Mr White does not consider this problem: how is it that modern literary criticism, which is the heir of the primary inventors he concerns himself with, can find in earlier novels material for similar ‘hermeneutic’ investigations? I mean novels of which it would be merely provocative to say that they ‘solicit a hermeneutic approach’. It is a large question, but it should be answered if we don’t want the Modern to become as slippery a concept as most period descriptions. If its distinguishing characteristic is ‘positive obscurity’, how is it that such obscurity co-exists, both in modern and in other ages, with apparent perspicuity? How new is the new secrecy? Why must it be, in the sense White gives the word, merely obscure?

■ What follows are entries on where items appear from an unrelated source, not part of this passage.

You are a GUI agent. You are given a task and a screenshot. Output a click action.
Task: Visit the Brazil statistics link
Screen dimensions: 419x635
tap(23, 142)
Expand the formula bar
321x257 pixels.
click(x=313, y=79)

It is quite evident that the interest shown by Batchelor and White in the Edwardian novel is justified: it is an interesting moment in the history of the form, and in the history of representation. Neither has anything much to say about painting and music during these years, and that omission is obviously limiting: but it is even more so that the focus of attention should continue to be on Conrad, especially Heart of Darkness, and the late James. More needs to be said about writers who tried to follow Garnett’s advice, and make hermeneutic solicitations without repelling Uncle Willie. Batchelor thinks that far too much has been written about Forster, but in some ways the modest achievement of, say, A Room with a View may tell us more about what was going on than the fortissimo presentation of ‘symptoms’ in Heart of Darkness. Perhaps if we could get behind the bland formalities of Garnett’s reports we might know more than these books – though White’s is in many ways admirable – could hope to tell us.